Recently, the agency started testing an app that addressed post-traumatic stress disorder, letting veterans screen, track, and handle their symptoms. It’s part of a bigger plan at the VA to use technology to improve veteran care, according to Ndidi Mojay, a VA spokeswoman.
“Nearly ubiquitous and powerful mobile technology has allowed us to continue to create veteran-centered care, in which we realize that one size does not fit all, and we can enable veterans, caregivers, and healthcare providers to tailor interventions to the circumstances to the lives of every individual veteran,” she says.
Of course, developing and creating an app isn’t easy. It requires new skill sets, technology and focus. Something as simple as version control can derail a project. For instance, when an agency does release an app, it must become vigilant about checking for and notifying constituents about fraudulent apps that mimic the interface, functionality and even names of agency-developed and authorized apps.
This is not a problem that agencies have had to worry about when developing apps for their own employees.
“While it’s easier to manage which apps are being pushed out to employees, there’s really no way to make sure constituents download the right apps,” agrees Brent Iadarola, Frost and Sullivan’s research director for its mobile and wireless group.

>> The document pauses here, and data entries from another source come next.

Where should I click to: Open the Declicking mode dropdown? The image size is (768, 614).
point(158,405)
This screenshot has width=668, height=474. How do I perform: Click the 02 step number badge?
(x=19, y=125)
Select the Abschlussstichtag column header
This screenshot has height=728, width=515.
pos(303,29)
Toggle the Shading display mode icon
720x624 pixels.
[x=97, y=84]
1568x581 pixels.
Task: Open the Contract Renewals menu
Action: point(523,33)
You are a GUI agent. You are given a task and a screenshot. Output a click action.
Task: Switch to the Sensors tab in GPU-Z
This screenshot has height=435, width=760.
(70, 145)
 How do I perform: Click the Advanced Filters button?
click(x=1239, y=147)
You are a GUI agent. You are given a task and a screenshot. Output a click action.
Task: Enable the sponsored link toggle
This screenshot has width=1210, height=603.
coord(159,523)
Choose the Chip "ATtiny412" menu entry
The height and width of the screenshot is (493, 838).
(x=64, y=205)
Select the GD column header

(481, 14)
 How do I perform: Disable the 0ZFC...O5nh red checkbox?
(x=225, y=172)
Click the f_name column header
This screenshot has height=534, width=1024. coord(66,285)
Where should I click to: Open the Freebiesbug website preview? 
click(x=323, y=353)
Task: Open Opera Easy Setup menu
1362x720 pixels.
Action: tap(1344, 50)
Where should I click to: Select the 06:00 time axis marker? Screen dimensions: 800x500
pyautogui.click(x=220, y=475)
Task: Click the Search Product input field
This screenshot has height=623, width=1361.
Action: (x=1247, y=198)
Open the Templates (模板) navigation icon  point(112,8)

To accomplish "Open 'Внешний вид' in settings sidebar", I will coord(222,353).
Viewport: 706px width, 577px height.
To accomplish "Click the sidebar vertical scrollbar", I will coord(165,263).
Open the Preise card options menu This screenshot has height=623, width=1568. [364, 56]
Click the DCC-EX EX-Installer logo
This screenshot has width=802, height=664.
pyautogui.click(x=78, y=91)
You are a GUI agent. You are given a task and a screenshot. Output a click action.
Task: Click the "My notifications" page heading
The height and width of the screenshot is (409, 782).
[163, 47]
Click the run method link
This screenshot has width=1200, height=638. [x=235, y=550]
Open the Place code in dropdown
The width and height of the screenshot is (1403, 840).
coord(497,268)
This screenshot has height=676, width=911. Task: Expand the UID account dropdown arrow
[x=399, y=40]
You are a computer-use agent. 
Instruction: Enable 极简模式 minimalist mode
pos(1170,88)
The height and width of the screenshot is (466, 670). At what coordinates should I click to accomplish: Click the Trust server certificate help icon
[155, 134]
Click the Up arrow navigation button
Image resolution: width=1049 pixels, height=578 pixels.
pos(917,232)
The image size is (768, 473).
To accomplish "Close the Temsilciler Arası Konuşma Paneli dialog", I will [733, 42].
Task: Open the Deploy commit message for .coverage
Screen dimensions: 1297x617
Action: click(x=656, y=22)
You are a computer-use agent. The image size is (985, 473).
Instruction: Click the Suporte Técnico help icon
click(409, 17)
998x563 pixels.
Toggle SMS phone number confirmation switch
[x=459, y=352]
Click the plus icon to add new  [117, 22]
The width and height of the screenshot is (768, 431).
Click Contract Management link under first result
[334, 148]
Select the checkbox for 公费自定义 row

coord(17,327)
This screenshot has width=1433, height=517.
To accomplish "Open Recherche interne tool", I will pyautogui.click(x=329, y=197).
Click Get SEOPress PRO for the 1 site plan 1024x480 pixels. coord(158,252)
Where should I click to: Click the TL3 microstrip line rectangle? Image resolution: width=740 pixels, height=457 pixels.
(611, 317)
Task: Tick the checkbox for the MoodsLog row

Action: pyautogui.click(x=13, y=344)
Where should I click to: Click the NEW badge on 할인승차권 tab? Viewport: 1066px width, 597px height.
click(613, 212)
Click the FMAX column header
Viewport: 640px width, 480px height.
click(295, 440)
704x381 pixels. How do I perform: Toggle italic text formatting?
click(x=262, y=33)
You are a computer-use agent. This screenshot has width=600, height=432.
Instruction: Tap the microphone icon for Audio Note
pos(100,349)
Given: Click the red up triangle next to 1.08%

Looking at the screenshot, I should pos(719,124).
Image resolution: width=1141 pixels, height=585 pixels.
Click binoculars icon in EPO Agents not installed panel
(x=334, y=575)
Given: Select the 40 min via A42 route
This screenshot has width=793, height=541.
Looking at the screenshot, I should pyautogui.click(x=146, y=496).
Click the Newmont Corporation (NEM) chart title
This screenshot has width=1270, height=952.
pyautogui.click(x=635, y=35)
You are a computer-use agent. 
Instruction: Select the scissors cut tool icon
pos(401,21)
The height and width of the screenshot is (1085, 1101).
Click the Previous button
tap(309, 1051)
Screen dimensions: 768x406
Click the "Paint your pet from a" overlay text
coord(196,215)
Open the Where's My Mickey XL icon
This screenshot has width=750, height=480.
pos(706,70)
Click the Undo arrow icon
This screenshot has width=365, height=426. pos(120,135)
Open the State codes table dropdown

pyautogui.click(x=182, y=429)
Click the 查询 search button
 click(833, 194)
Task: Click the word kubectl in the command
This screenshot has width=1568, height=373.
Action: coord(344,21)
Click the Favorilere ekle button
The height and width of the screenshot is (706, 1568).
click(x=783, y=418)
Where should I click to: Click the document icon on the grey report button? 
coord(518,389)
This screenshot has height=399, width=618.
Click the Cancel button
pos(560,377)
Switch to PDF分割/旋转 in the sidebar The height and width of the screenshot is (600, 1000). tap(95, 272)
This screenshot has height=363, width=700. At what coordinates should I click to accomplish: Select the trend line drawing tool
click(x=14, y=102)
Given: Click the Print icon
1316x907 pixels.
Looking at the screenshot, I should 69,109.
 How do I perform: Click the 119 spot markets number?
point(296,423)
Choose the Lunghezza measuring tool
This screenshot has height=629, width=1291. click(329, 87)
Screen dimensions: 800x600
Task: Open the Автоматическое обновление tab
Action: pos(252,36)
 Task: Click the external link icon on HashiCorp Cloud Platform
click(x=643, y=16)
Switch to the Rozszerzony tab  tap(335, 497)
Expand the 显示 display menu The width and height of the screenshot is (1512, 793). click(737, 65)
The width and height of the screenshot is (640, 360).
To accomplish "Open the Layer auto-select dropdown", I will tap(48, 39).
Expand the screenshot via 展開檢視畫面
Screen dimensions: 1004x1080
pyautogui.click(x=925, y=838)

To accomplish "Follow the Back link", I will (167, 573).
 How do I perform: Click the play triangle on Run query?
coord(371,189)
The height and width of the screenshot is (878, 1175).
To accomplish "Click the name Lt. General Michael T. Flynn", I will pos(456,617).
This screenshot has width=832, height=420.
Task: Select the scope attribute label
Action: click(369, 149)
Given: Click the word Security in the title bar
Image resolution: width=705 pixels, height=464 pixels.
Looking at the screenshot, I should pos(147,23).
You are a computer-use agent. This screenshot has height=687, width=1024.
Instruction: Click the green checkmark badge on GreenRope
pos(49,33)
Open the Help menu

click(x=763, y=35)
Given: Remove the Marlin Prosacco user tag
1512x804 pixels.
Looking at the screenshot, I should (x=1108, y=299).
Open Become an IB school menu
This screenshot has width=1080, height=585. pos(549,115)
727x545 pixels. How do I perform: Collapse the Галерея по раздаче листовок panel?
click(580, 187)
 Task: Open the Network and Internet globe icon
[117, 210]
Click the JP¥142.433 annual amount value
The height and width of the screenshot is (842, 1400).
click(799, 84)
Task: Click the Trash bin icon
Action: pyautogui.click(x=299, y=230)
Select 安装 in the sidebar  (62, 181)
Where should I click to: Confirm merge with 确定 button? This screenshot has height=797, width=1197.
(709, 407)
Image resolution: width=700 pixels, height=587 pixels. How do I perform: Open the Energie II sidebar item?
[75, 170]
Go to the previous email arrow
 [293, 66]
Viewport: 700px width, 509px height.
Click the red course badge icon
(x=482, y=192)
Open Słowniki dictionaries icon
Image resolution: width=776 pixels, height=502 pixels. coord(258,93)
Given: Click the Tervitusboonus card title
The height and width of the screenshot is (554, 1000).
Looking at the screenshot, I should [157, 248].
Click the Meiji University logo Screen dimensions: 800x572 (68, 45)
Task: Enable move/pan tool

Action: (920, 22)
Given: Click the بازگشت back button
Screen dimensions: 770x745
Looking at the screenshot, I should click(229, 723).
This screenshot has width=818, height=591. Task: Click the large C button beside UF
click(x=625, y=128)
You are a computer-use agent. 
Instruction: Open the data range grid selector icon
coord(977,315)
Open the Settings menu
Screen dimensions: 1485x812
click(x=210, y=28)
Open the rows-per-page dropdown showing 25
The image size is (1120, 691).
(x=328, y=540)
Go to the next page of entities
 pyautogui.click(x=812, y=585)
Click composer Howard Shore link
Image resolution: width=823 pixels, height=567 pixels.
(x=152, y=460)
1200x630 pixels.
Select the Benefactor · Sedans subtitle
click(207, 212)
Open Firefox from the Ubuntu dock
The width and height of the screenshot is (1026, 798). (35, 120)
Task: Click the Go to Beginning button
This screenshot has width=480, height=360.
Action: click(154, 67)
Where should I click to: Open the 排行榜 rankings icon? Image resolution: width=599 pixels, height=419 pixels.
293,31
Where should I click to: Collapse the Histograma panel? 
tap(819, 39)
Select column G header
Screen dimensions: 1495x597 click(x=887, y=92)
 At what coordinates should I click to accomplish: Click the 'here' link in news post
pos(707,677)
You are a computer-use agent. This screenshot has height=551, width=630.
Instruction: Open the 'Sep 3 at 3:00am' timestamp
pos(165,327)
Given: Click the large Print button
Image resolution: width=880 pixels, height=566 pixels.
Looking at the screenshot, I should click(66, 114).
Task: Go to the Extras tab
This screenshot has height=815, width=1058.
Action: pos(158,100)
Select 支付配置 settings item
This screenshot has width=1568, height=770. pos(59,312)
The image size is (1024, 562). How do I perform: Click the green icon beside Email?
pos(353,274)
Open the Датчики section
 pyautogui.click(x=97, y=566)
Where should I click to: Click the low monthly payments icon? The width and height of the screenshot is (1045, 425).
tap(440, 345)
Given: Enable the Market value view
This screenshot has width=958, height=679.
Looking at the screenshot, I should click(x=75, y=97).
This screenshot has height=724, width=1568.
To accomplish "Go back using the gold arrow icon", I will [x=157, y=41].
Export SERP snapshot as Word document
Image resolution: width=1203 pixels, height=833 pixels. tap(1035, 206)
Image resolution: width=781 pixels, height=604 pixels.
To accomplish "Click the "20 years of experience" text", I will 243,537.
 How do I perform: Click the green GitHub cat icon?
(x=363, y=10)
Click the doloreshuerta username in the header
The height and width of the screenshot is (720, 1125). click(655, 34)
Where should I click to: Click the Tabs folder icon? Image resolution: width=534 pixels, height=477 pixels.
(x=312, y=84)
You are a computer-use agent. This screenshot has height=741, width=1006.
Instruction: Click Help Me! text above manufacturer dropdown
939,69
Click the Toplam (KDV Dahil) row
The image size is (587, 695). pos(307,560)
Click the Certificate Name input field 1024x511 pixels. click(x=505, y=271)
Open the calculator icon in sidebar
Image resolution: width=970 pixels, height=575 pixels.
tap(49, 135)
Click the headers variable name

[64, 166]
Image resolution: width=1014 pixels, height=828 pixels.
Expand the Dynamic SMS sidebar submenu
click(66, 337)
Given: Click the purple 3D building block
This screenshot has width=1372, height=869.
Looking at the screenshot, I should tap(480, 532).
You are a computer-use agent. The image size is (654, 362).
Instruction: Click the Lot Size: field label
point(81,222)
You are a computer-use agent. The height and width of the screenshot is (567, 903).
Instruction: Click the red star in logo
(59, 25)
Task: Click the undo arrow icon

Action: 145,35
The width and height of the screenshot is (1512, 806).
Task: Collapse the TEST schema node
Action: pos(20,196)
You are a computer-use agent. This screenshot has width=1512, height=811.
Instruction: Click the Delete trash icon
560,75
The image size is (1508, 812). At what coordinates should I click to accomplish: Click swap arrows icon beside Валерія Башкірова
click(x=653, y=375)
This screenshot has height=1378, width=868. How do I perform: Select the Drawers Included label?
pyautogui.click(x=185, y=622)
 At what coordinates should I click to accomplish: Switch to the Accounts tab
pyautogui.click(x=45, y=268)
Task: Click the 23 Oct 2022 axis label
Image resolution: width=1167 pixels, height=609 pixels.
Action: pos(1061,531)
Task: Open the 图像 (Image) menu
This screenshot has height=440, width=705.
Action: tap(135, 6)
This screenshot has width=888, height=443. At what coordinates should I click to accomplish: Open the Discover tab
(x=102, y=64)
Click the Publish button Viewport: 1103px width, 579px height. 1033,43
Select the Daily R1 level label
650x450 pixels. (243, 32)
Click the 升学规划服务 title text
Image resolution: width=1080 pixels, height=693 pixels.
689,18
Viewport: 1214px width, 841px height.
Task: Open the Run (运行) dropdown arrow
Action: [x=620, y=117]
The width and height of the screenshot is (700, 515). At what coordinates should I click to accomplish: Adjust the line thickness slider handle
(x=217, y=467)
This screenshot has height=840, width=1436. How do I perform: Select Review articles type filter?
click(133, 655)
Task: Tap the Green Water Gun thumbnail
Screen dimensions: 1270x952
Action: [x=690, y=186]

IT managers also must carefully examine usage patterns of apps so that they can identify problems or issues immediately, said David Eads, founder of Mobile Strategy Partners.
“You’re looking for technical issues and user issues,” he said. “You might also have a user issue that’s manifesting itself as a technical issue, so it’s imperative to measure and monitor constituents’ movement through the workflow.”
For example, are they abandoning the app at a specific point or spending too long on an action that should move very quickly? Even statistics about how often constituents are using an app can give you good insight into its successfulness, said Eads.
Finally, agencies need to remember that education is a key part of any good external mobile strategy. Constituents need to learn how to use the apps and have someplace to turn if they need help downloading or using the app. They should also be made aware of any personal information collected and stored.
According to a September 2012 Pew Internet Project study, 30 percent of all app users have uninstalled an app when they learned it was collecting personal information they didn’t want to share, and 54 percent of app users decided not to install an app due to the amount of personal information they needed to share in order to use it.
However, the benefits of an external app strategy can be huge. The VA is a good example. To date, the VA’s post-traumatic stress disorder app – PTSD Coach, which is available for iOS and Android – has been downloaded more than 100,000 times across 74 countries, according to the VA.
Mobile is truly changing the way the agency is interacting with and providing care for its constituents, says Mojay. “We are developing technologies that give our patients more access to their personal health information while on the go, tools to help them manage their care, and greater two-way communication with their VA health care teams.”